Task directions
Please retype each record exactly as it stands below.

Collected data entries
******

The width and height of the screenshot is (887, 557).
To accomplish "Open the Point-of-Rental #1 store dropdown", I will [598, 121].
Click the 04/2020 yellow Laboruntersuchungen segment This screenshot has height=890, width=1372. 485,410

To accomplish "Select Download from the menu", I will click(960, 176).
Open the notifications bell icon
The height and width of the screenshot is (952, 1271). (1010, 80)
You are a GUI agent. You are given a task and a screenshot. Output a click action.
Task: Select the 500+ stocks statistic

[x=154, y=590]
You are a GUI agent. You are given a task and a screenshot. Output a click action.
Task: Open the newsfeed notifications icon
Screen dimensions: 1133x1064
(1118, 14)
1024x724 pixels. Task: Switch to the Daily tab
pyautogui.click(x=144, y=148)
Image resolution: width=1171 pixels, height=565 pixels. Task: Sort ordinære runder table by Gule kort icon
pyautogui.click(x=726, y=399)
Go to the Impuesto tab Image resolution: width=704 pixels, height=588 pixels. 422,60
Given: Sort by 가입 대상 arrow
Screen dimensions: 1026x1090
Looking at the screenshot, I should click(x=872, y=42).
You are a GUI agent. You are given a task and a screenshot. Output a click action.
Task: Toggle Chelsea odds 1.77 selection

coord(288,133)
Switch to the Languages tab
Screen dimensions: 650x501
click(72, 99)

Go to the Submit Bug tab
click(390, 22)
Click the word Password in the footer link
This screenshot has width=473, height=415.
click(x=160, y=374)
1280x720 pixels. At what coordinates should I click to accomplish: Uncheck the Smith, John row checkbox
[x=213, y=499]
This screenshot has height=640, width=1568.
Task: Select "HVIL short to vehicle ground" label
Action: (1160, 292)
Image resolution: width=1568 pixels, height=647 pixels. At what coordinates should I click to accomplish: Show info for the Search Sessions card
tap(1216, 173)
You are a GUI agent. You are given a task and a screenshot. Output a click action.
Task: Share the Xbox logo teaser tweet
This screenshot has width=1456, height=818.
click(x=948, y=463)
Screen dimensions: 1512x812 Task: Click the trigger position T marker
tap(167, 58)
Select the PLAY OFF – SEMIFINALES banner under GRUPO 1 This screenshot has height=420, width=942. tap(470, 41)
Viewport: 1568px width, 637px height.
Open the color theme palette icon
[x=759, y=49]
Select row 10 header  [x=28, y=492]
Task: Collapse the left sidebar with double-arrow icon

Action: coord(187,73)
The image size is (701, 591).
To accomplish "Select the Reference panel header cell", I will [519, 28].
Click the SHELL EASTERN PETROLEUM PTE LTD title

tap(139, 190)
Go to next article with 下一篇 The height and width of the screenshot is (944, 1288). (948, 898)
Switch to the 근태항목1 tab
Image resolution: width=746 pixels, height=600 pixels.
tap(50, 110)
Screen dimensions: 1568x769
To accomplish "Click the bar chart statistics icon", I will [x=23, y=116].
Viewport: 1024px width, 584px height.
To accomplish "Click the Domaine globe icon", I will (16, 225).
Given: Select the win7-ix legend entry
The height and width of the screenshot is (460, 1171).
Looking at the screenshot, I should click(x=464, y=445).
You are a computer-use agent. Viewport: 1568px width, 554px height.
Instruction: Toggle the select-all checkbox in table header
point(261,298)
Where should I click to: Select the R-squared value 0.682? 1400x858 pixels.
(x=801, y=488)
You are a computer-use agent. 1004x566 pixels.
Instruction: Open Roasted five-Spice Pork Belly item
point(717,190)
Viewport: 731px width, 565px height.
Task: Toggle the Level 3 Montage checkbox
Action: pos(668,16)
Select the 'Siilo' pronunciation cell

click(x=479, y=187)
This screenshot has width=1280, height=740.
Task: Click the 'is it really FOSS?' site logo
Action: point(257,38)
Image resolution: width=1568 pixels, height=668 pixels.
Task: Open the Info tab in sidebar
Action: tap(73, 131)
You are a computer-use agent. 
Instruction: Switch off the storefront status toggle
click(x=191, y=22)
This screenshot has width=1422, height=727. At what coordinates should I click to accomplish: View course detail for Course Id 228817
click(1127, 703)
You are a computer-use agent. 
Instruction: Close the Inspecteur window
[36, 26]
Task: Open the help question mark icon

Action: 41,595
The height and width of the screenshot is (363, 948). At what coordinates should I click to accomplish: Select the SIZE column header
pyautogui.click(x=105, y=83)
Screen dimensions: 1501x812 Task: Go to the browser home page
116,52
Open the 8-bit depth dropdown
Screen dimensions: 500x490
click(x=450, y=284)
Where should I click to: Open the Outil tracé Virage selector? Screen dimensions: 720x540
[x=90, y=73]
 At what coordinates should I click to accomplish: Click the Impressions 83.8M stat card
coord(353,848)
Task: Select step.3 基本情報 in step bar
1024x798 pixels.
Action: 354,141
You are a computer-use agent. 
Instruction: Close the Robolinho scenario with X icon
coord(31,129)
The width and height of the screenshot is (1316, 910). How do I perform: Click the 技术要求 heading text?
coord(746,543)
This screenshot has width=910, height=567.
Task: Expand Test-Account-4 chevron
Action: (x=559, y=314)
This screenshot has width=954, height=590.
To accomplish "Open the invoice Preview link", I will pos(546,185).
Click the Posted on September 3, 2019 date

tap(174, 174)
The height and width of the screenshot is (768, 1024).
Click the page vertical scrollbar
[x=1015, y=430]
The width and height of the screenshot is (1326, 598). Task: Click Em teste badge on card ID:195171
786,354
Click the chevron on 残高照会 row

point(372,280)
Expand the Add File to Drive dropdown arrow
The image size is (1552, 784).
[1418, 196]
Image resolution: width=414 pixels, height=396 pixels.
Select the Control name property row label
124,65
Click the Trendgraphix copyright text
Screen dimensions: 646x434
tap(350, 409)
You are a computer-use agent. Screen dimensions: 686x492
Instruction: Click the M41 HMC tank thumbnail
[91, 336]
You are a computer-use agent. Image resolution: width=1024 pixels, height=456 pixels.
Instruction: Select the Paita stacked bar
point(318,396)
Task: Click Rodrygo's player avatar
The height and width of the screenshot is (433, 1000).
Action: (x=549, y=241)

******

Response area
The width and height of the screenshot is (887, 557).
To accomplish "Open the Point-of-Rental #1 store dropdown", I will [598, 121].
Click the 04/2020 yellow Laboruntersuchungen segment This screenshot has height=890, width=1372. 485,410

To accomplish "Select Download from the menu", I will click(960, 176).
Open the notifications bell icon
The height and width of the screenshot is (952, 1271). (1010, 80)
You are a GUI agent. You are given a task and a screenshot. Output a click action.
Task: Select the 500+ stocks statistic

[x=154, y=590]
You are a GUI agent. You are given a task and a screenshot. Output a click action.
Task: Open the newsfeed notifications icon
Screen dimensions: 1133x1064
(1118, 14)
1024x724 pixels. Task: Switch to the Daily tab
pyautogui.click(x=144, y=148)
Image resolution: width=1171 pixels, height=565 pixels. Task: Sort ordinære runder table by Gule kort icon
pyautogui.click(x=726, y=399)
Go to the Impuesto tab Image resolution: width=704 pixels, height=588 pixels. 422,60
Given: Sort by 가입 대상 arrow
Screen dimensions: 1026x1090
Looking at the screenshot, I should click(x=872, y=42).
You are a GUI agent. You are given a task and a screenshot. Output a click action.
Task: Toggle Chelsea odds 1.77 selection

coord(288,133)
Switch to the Languages tab
Screen dimensions: 650x501
click(72, 99)

Go to the Submit Bug tab
click(390, 22)
Click the word Password in the footer link
This screenshot has width=473, height=415.
click(x=160, y=374)
1280x720 pixels. At what coordinates should I click to accomplish: Uncheck the Smith, John row checkbox
[x=213, y=499]
This screenshot has height=640, width=1568.
Task: Select "HVIL short to vehicle ground" label
Action: (1160, 292)
Image resolution: width=1568 pixels, height=647 pixels. At what coordinates should I click to accomplish: Show info for the Search Sessions card
tap(1216, 173)
You are a GUI agent. You are given a task and a screenshot. Output a click action.
Task: Share the Xbox logo teaser tweet
This screenshot has width=1456, height=818.
click(x=948, y=463)
Screen dimensions: 1512x812 Task: Click the trigger position T marker
tap(167, 58)
Select the PLAY OFF – SEMIFINALES banner under GRUPO 1 This screenshot has height=420, width=942. tap(470, 41)
Viewport: 1568px width, 637px height.
Open the color theme palette icon
[x=759, y=49]
Select row 10 header  [x=28, y=492]
Task: Collapse the left sidebar with double-arrow icon

Action: coord(187,73)
The image size is (701, 591).
To accomplish "Select the Reference panel header cell", I will [519, 28].
Click the SHELL EASTERN PETROLEUM PTE LTD title

tap(139, 190)
Go to next article with 下一篇 The height and width of the screenshot is (944, 1288). (948, 898)
Switch to the 근태항목1 tab
Image resolution: width=746 pixels, height=600 pixels.
tap(50, 110)
Screen dimensions: 1568x769
To accomplish "Click the bar chart statistics icon", I will [x=23, y=116].
Viewport: 1024px width, 584px height.
To accomplish "Click the Domaine globe icon", I will (16, 225).
Given: Select the win7-ix legend entry
The height and width of the screenshot is (460, 1171).
Looking at the screenshot, I should click(x=464, y=445).
You are a computer-use agent. Viewport: 1568px width, 554px height.
Instruction: Toggle the select-all checkbox in table header
point(261,298)
Where should I click to: Select the R-squared value 0.682? 1400x858 pixels.
(x=801, y=488)
You are a computer-use agent. 1004x566 pixels.
Instruction: Open Roasted five-Spice Pork Belly item
point(717,190)
Viewport: 731px width, 565px height.
Task: Toggle the Level 3 Montage checkbox
Action: pos(668,16)
Select the 'Siilo' pronunciation cell

click(x=479, y=187)
This screenshot has width=1280, height=740.
Task: Click the 'is it really FOSS?' site logo
Action: point(257,38)
Image resolution: width=1568 pixels, height=668 pixels.
Task: Open the Info tab in sidebar
Action: tap(73, 131)
You are a computer-use agent. 
Instruction: Switch off the storefront status toggle
click(x=191, y=22)
This screenshot has width=1422, height=727. At what coordinates should I click to accomplish: View course detail for Course Id 228817
click(1127, 703)
You are a computer-use agent. 
Instruction: Close the Inspecteur window
[36, 26]
Task: Open the help question mark icon

Action: 41,595
The height and width of the screenshot is (363, 948). At what coordinates should I click to accomplish: Select the SIZE column header
pyautogui.click(x=105, y=83)
Screen dimensions: 1501x812 Task: Go to the browser home page
116,52
Open the 8-bit depth dropdown
Screen dimensions: 500x490
click(x=450, y=284)
Where should I click to: Open the Outil tracé Virage selector? Screen dimensions: 720x540
[x=90, y=73]
 At what coordinates should I click to accomplish: Click the Impressions 83.8M stat card
coord(353,848)
Task: Select step.3 基本情報 in step bar
1024x798 pixels.
Action: 354,141
You are a computer-use agent. 
Instruction: Close the Robolinho scenario with X icon
coord(31,129)
The width and height of the screenshot is (1316, 910). How do I perform: Click the 技术要求 heading text?
coord(746,543)
This screenshot has width=910, height=567.
Task: Expand Test-Account-4 chevron
Action: (x=559, y=314)
This screenshot has width=954, height=590.
To accomplish "Open the invoice Preview link", I will pos(546,185).
Click the Posted on September 3, 2019 date

tap(174, 174)
The height and width of the screenshot is (768, 1024).
Click the page vertical scrollbar
[x=1015, y=430]
The width and height of the screenshot is (1326, 598). Task: Click Em teste badge on card ID:195171
786,354
Click the chevron on 残高照会 row

point(372,280)
Expand the Add File to Drive dropdown arrow
The image size is (1552, 784).
[1418, 196]
Image resolution: width=414 pixels, height=396 pixels.
Select the Control name property row label
124,65
Click the Trendgraphix copyright text
Screen dimensions: 646x434
tap(350, 409)
You are a computer-use agent. Screen dimensions: 686x492
Instruction: Click the M41 HMC tank thumbnail
[91, 336]
You are a computer-use agent. Image resolution: width=1024 pixels, height=456 pixels.
Instruction: Select the Paita stacked bar
point(318,396)
Task: Click Rodrygo's player avatar
The height and width of the screenshot is (433, 1000).
Action: (x=549, y=241)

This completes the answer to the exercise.